◆ **Problem a**: Return the section of the Proverbs text that begins at the words "Son, here is" and ends after the words "all your heart.", copied word for word.

◆ **Text provided**:
'''

The Text

“Hear, ye children, the instruction of a father, and attend to know understanding… For I was my father’s son, tender and only beloved in the sight of my mother. He taught me also, and said unto me, Let thine heart retain my words: keep my commandments, and live. Get wisdom, get understanding: forget it not… Wisdom is the principal thing; therefore get wisdom: and with all thy getting get understanding.” — Proverbs 4:1–7

The Generational Pattern

The Word of God tells us that the Lord Jesus Christ is made unto us wisdom (1 Cor. 1:30); that in Christ are hid all the treasures of wisdom and knowledge (Col. 2:3). Proverbs is a challenging and important collection of discourses and wisdom sayings. To understand it properly we need to understand the family context in which the Holy Spirit inspired it. Throughout its 31 chapters a father, on behalf of himself and his wife, addresses his son or sons.

Verse 3 reveals that this is a generational responsibility: “For I was my father’s son.” If we understand these as historical persons, this would be Solomon saying that his father David taught him — and now Solomon is teaching his own sons. What we have is three generations: a grandfather who has spoken to his son, who is now a father speaking to his son. My father taught me this, and now I am teaching you. This is the biblical model. This is what fathers should seek to emulate: taking the wisdom of God, instilling it, praying and pleading with the Spirit of God to open their children’s hearts, teaching them to walk in wisdom, and in doing so instructing them that they will be doing this someday to their sons, and their sons to their sons. This is one of the ways the faith is passed from generation to generation.

The father’s responsibility is to teach his children to navigate life in this dangerous and sinful world according to God’s unchanging truth. Wisdom, one commentator says, is the art of living skillfully according to the Word of God.

Pursuing Woman Wisdom

Proverbs shows us a father teaching his son to pursue the right woman — and here that woman is Woman Wisdom. Look how the father writes: “Forsake her not, and she shall preserve thee. Love her, and she shall keep thee… Exalt her, and she shall promote thee. She shall bring thee to honour, when thou dost embrace her. She shall give to thine head an ornament of grace; a crown of glory shall she deliver to thee.”

Son, here is a woman you want to know and pursue. As you would pursue your heart’s desire in a woman someday, pursue the wisdom of God wholeheartedly. If you exalt this woman, the amazing thing is she will exalt you. The more you love her and digest and internalise her, the more she brings you to honour. Young men: embrace the wisdom of God with all your heart.

The Necessity and Benefits of Family Worship

Family worship is unfortunately very much like church discipline — most people have never heard of it; those who practice it often get it wrong. But the benefits are immense when blessed of the Spirit of God.

'''

◆ **Records for the exercise**:

'''

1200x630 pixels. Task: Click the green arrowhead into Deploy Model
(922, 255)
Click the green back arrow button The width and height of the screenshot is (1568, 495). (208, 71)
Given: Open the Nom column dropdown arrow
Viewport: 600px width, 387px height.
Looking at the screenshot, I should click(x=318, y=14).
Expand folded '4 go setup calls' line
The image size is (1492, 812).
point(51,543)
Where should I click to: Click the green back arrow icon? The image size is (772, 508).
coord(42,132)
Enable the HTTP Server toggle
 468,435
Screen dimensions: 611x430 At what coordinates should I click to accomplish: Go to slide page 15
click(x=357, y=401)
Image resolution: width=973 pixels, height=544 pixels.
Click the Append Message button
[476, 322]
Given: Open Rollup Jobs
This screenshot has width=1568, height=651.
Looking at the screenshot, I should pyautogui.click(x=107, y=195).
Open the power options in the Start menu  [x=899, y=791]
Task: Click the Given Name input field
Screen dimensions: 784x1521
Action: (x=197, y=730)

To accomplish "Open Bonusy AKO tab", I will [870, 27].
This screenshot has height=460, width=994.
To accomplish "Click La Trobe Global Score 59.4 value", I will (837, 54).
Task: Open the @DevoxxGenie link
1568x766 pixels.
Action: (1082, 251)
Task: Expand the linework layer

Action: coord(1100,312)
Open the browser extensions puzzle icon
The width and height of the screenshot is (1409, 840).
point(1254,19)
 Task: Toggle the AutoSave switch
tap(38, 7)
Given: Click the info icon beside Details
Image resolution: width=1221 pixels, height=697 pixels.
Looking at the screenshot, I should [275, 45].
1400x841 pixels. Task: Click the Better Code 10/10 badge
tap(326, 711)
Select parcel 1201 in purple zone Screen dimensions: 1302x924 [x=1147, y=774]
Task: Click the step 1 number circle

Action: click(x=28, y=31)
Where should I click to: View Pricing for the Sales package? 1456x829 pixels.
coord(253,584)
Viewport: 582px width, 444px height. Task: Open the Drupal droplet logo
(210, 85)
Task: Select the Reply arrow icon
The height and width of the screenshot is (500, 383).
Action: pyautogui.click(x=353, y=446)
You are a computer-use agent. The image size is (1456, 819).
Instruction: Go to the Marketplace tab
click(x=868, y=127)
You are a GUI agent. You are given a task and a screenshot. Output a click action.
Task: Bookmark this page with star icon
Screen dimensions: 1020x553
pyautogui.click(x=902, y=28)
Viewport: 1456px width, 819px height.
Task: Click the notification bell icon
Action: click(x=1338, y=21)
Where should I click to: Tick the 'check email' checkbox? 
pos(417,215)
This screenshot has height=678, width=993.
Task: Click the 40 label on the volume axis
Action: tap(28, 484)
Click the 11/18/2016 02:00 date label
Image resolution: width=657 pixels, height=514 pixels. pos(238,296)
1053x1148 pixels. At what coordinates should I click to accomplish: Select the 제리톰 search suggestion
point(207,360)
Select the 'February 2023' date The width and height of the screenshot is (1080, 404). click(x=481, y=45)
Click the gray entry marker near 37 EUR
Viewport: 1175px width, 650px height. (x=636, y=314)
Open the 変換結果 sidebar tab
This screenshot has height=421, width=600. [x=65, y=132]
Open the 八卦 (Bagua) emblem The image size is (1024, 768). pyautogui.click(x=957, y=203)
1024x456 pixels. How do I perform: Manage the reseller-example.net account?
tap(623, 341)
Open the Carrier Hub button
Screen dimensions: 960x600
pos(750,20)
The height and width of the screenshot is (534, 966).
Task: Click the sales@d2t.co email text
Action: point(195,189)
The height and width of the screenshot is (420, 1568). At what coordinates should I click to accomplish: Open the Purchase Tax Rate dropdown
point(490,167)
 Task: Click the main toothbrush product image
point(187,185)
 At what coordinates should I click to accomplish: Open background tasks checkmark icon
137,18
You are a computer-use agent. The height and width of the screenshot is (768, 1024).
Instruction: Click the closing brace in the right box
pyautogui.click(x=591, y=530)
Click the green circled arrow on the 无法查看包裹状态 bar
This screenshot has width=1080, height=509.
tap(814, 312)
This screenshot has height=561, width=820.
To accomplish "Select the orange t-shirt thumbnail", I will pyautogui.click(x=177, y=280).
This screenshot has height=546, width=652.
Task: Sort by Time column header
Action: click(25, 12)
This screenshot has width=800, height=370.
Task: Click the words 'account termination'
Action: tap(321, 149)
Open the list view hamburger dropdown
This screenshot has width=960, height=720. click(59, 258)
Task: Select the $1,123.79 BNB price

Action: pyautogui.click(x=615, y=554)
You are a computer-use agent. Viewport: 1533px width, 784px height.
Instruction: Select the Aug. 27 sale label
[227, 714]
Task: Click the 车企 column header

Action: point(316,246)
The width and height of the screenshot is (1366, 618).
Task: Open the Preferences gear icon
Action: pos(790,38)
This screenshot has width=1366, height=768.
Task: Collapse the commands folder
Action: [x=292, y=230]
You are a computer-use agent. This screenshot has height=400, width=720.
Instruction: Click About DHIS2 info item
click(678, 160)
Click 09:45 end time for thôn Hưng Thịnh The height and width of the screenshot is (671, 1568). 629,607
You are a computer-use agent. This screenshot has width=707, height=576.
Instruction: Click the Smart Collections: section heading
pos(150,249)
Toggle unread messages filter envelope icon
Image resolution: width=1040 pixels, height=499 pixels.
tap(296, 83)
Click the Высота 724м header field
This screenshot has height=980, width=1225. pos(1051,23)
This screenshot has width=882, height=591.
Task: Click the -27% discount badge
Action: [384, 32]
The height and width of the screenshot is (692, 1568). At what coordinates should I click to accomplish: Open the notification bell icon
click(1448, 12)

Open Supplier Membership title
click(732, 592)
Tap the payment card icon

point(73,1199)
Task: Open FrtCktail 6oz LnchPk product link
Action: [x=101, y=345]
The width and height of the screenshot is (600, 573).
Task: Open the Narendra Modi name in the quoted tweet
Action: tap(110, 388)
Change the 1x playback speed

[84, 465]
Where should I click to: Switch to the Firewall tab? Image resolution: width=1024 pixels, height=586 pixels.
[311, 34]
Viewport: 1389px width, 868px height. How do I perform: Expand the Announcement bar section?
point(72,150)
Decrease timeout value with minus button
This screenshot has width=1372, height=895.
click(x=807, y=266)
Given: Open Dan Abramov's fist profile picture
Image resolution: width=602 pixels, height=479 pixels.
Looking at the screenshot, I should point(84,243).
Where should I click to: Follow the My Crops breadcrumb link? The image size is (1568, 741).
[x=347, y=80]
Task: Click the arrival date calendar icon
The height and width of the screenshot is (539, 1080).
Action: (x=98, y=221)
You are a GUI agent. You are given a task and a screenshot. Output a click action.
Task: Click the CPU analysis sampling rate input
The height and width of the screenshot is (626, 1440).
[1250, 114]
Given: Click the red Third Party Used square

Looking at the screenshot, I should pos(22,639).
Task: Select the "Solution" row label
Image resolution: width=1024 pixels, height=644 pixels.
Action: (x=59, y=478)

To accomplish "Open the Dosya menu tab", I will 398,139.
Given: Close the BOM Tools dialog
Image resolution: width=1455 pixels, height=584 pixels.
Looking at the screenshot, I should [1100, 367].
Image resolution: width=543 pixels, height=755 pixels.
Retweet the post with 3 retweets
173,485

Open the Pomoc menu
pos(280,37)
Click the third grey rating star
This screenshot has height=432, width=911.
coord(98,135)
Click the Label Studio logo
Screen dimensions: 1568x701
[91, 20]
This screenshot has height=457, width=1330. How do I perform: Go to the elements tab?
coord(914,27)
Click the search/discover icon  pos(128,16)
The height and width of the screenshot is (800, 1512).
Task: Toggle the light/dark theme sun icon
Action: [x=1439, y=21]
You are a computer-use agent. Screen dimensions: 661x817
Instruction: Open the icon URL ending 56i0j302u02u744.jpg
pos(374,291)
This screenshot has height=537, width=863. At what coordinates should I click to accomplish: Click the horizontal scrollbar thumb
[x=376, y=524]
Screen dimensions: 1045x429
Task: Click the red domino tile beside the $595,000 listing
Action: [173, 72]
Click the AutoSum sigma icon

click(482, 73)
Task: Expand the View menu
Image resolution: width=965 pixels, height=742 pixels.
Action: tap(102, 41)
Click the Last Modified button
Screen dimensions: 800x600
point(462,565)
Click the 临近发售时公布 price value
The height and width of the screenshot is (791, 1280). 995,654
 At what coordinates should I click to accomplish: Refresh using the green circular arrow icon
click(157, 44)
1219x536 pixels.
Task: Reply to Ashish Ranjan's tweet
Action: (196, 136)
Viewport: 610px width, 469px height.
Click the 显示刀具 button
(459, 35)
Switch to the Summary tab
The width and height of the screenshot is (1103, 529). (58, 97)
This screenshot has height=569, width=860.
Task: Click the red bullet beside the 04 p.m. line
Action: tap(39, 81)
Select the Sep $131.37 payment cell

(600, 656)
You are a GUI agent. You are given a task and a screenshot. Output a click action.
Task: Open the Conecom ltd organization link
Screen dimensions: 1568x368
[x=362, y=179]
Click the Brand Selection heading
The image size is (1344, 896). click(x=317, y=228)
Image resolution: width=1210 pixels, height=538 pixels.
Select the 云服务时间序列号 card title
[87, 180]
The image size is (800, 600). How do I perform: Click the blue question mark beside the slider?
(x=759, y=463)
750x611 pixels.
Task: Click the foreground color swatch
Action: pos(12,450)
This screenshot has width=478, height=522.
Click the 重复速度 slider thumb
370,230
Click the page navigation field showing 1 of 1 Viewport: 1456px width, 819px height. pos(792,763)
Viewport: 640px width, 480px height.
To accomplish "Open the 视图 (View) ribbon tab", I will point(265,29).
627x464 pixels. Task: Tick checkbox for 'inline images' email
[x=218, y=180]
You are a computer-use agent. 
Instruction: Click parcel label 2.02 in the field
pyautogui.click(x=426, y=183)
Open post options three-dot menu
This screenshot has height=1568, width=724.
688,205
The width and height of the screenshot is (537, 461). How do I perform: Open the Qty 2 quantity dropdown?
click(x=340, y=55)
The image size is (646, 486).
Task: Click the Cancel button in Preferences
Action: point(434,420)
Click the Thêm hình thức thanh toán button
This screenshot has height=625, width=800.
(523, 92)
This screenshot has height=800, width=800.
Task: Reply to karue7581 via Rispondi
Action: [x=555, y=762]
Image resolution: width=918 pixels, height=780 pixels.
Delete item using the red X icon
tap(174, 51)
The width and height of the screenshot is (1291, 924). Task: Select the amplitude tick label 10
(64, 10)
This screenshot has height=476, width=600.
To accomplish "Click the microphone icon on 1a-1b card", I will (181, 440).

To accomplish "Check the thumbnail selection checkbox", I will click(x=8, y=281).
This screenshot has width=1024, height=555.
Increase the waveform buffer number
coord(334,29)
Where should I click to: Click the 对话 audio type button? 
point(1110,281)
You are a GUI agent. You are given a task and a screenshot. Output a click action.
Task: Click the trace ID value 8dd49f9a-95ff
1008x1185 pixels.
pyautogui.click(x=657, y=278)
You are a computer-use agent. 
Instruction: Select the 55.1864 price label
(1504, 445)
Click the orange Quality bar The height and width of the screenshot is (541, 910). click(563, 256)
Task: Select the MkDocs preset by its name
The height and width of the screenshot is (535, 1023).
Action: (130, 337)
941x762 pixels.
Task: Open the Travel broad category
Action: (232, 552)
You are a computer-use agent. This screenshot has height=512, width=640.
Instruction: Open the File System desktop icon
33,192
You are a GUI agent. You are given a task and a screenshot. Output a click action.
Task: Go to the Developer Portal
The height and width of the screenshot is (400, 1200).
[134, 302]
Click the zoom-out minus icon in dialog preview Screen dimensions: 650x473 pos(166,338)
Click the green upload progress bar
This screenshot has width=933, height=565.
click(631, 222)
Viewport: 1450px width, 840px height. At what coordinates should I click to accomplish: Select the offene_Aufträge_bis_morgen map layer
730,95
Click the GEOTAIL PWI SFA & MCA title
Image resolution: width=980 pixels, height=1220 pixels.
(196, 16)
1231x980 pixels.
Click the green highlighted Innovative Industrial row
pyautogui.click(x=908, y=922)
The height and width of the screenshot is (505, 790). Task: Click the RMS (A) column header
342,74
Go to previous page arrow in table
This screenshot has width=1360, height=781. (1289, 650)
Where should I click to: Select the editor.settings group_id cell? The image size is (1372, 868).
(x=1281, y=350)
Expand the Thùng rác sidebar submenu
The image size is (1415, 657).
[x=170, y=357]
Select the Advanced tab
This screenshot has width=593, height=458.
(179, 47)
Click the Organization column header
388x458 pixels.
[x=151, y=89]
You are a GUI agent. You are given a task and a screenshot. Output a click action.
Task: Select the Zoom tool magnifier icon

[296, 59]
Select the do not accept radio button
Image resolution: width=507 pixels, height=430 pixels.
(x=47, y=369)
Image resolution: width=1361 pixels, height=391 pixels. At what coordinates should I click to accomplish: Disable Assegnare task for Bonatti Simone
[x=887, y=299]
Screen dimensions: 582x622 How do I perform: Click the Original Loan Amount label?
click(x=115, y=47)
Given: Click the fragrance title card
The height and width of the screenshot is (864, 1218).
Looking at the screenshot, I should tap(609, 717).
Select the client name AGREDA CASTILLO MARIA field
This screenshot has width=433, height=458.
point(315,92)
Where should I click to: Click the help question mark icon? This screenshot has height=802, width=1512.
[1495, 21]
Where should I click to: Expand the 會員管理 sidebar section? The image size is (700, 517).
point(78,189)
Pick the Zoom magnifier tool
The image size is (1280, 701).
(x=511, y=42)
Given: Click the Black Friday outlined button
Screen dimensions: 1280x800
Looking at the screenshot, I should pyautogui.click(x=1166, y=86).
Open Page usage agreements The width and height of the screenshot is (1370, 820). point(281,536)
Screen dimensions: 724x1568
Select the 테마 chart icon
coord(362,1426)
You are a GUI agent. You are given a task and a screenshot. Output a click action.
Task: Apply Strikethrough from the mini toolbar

'''

◆ **Problem b**: Retype the lines of the records starting at the line that contains "Screen dimensions: 611x430" and stopping after the line that contains "Action: click(x=1338, y=21)", with both of those lines included.

◆ **Full output a**:
Son, here is a woman you want to know and pursue. As you would pursue your heart’s desire in a woman someday, pursue the wisdom of God wholeheartedly. If you exalt this woman, the amazing thing is she will exalt you. The more you love her and digest and internalise her, the more she brings you to honour. Young men: embrace the wisdom of God with all your heart.

◆ **Full output b**:
Screen dimensions: 611x430 At what coordinates should I click to accomplish: Go to slide page 15
click(x=357, y=401)
Image resolution: width=973 pixels, height=544 pixels.
Click the Append Message button
[476, 322]
Given: Open Rollup Jobs
This screenshot has width=1568, height=651.
Looking at the screenshot, I should pyautogui.click(x=107, y=195).
Open the power options in the Start menu  [x=899, y=791]
Task: Click the Given Name input field
Screen dimensions: 784x1521
Action: (x=197, y=730)

To accomplish "Open Bonusy AKO tab", I will [870, 27].
This screenshot has height=460, width=994.
To accomplish "Click La Trobe Global Score 59.4 value", I will (837, 54).
Task: Open the @DevoxxGenie link
1568x766 pixels.
Action: (1082, 251)
Task: Expand the linework layer

Action: coord(1100,312)
Open the browser extensions puzzle icon
The width and height of the screenshot is (1409, 840).
point(1254,19)
 Task: Toggle the AutoSave switch
tap(38, 7)
Given: Click the info icon beside Details
Image resolution: width=1221 pixels, height=697 pixels.
Looking at the screenshot, I should [275, 45].
1400x841 pixels. Task: Click the Better Code 10/10 badge
tap(326, 711)
Select parcel 1201 in purple zone Screen dimensions: 1302x924 [x=1147, y=774]
Task: Click the step 1 number circle

Action: click(x=28, y=31)
Where should I click to: View Pricing for the Sales package? 1456x829 pixels.
coord(253,584)
Viewport: 582px width, 444px height. Task: Open the Drupal droplet logo
(210, 85)
Task: Select the Reply arrow icon
The height and width of the screenshot is (500, 383).
Action: pyautogui.click(x=353, y=446)
You are a computer-use agent. The image size is (1456, 819).
Instruction: Go to the Marketplace tab
click(x=868, y=127)
You are a GUI agent. You are given a task and a screenshot. Output a click action.
Task: Bookmark this page with star icon
Screen dimensions: 1020x553
pyautogui.click(x=902, y=28)
Viewport: 1456px width, 819px height.
Task: Click the notification bell icon
Action: click(x=1338, y=21)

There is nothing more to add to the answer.